Bitcoin mining could help failing renewables projects profit over time
Digital asset management firm, CoinShares, published the second report this week of their bi-annual series called, ‘The Bitcoin Mining Industry’, which followed on from the previous issue, published back in June. The report detailed the geographic distribution of miners, the energy mix in play and the benefits Bitcoin mining can bring to the global economy.
According to CoinShares, 65% of global mining happens in China, with Sichuan alone producing 54% of the global hashrate. They also determined that 70% of the hashrate deployed since the June report had gone to China, with only 30% going to non-Chinese mining regions.
“In as much as we were expecting to see some seasonal movement out of Sichuan due to the end of the wet season, reliable evidence of such nomadic movement has not materialised among our sources this year.”

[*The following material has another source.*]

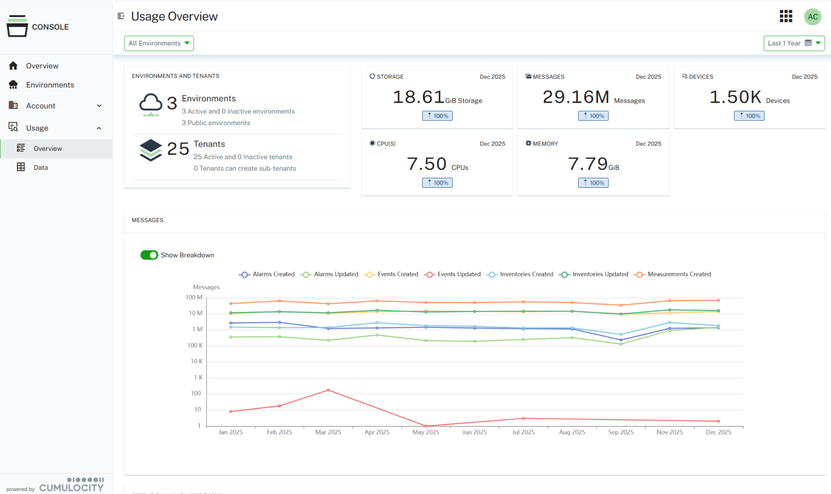Open the All Environments dropdown

coord(158,43)
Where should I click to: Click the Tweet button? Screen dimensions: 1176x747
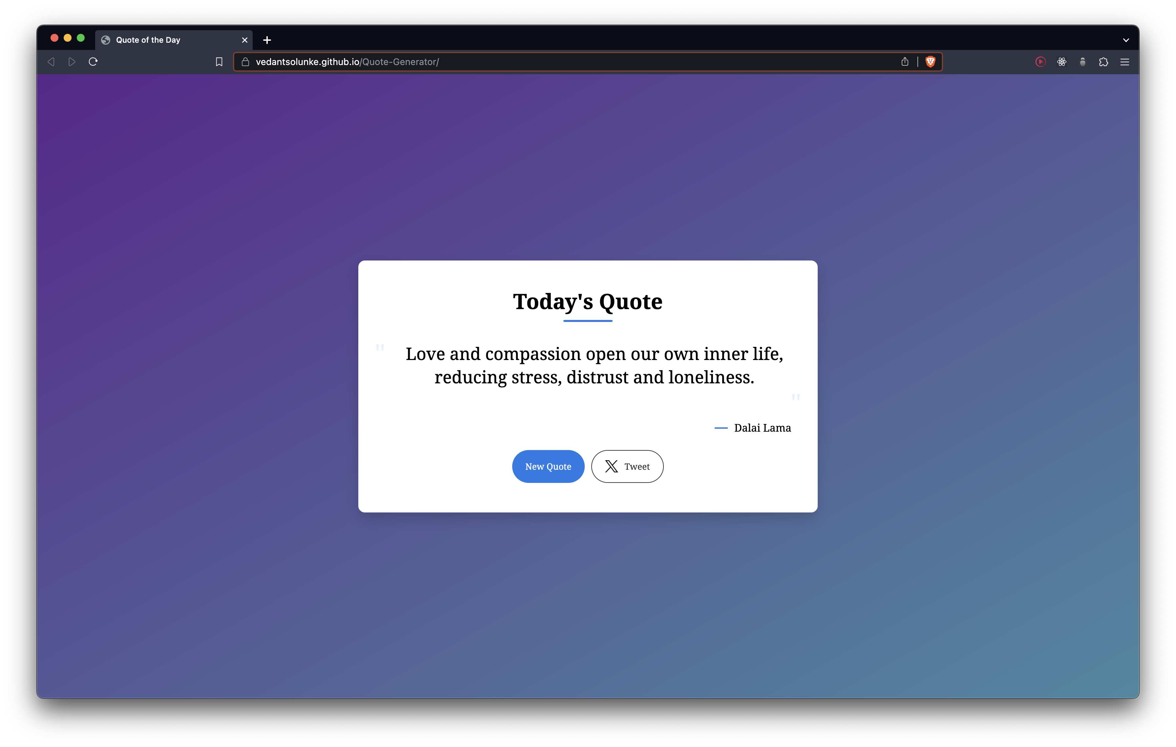click(627, 466)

In the mining energy mix, the report also estimated a 73% renewables penetration, 4x the global average and marginally down from the 74% calculated in the previous report, reflecting CoinShares’ increased visibility of the industry and the movements within it.
“We believe that our database of global mining centres has around 70% total visibility on the overall market, and we cross-reference all our model results against this database in order to quality-check our assumptions.”
The report also pointed out the cyclic nomadism of many Chinese miners, and how seasonal changes in electricity prices, particularly in Sichuan, cause miners to migrate to Mongolia and Xinjiang in the dry season
“The current timing of our papers makes these intra-year flows difficult to pin down which could cause an overestimation of renewables penetration.”
They noted that miners are still majorly confined to regions dominated by cheap hydro-power, which could possibly be a direct consequence of the low electricity prices available in the region. However, they also reported increased movement in coal-dominated regions such as Kazakhstan.
As the Bitcoin mining network continues to develop along its five-year trend lines on metrics of efficiency and hash rate, CoinShares said that the latest period has been one of the healthy Bitcoin prices and large-scale expansion of the network’s total hashpower through next-generation hardware. They also said that new gear will steadily make its way into non-Chinese markets over time, equalizing deployment ratios.
Additionally, they reaffirmed how Bitcoin mining is acting as a global electricity buyer of last resort and, therefore, tends to cluster around comparatively under-utilized renewables infrastructure. They subsequently said that this could help turn loss-making renewables projects profitable over time, and as the industry matures, it could act as a driver of new renewables development in previously uneconomical locations.